Adults greater than age 18 years presenting with past or present symptoms of chest pain/discomfort and/or indications of acute coronary syndrome (ACS).

Clinical Highlights and Recommendations:

  • On initial contact with the health care system, high-risk patients need to be identified quickly and referred to an ER via the 911 system.
  • Patients whose chest pain symptoms are suggestive of serious illness need immediate assessment in a monitored area of the ED and early therapy to include an IV, oxygen, aspirin, nitroglycerin and morphine.
  • Triage and management of patients with chest pain and unstable angina must be based on a validated risk assessment system (i.e., ACC/AHA criteria).
  • Patients with high-risk features need to be identified quickly and treatment instituted in a timely fashion.
  • Patients with low-risk symptoms should be evaluated as outpatients in a timely fashion.
  • Treadmill test results should be reported using the Duke treadmill score, based on the Bruce protocol.
  • Thrombolysis should be instituted within 30-60 minutes of arrival, or angiogram/primary PCI should be performed within 90 minutes of arrival with a target of less than 60 minutes.
  • Use of medication: Aspirin and clopidogrel (Plavix®) (or clopidogrel alone if aspirin allergic) at admission. (Avoid clopidogrel if cardiac surgery is anticipated.) Beta-blockers whenever possible and/or ACE inhibitors at 24 hours if stable, nitrates (when indicated), and statins whenever possible.
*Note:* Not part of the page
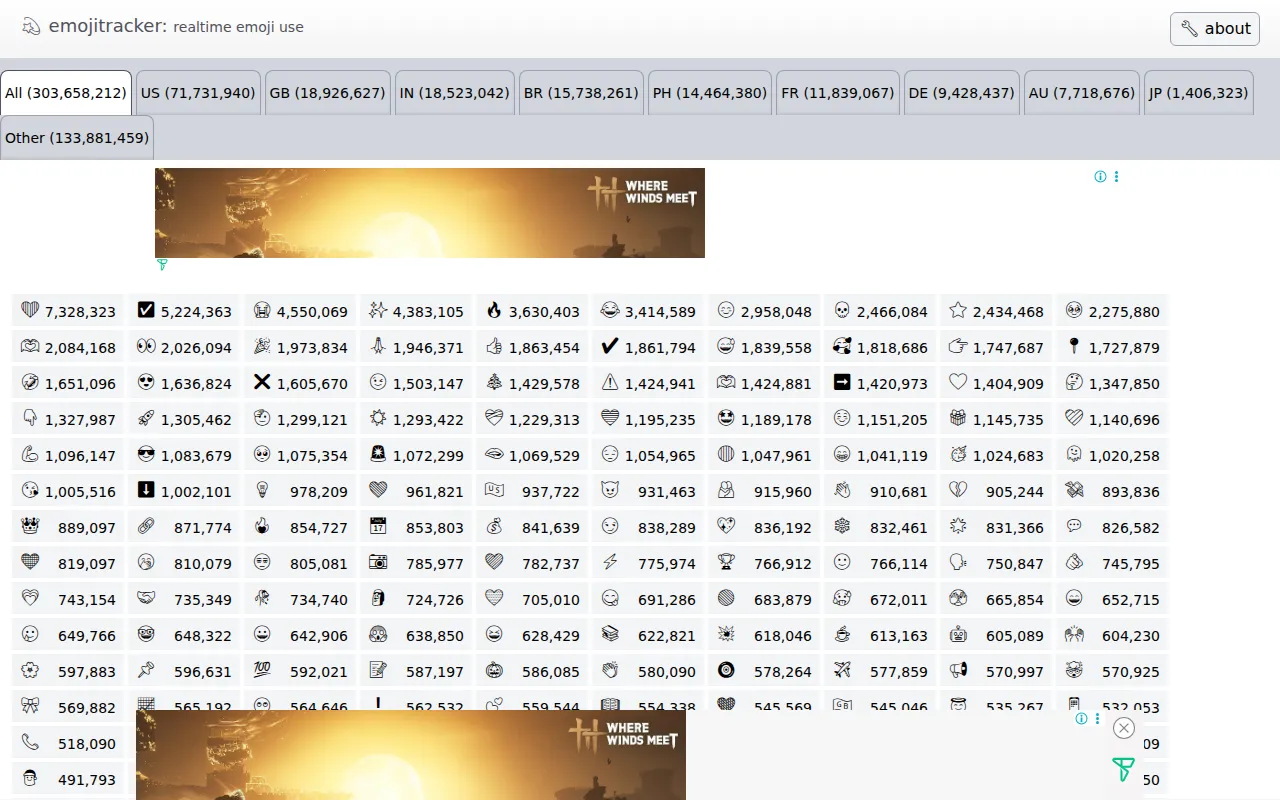Click the AdChoices triangle icon below the banner

coord(161,265)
Once the issue of surgery is clarified, consider the early use of clopidogrel for those in whom PCI is planned.
  • Recommend appropriate use of cardiac rehabilitation postdischarge.



Priority Aims:

  1. Increase the success of emergency intervention for patients with high-risk chest pain.
  2. Minimize the delay in administering thrombolytics or angioplasty to patients with acute myocardial infarction (AMI).
  3. Increase the timely initiation of treatment to reduce postinfarction mortality in patients with AMI.
  4. Increase the percentage of patients with AMI who have used tobacco products within the past year, who receive tobacco use assessment and cessation counseling and treatment within 24 hours of admission (JCAHO).
  5. Improve the diagnostic value of stress tests through their appropriate use in patients with chest pain symptoms.
  6. Increase the percentage of patients with AMI using appropriate cardiac rehabilitation postdischarge.
  7. Increase the percentage of patients with AMI whose course of treatment has followed the recommended critical pathway.
  8. Increase the use of risk stratifying procedures in patients with AMI.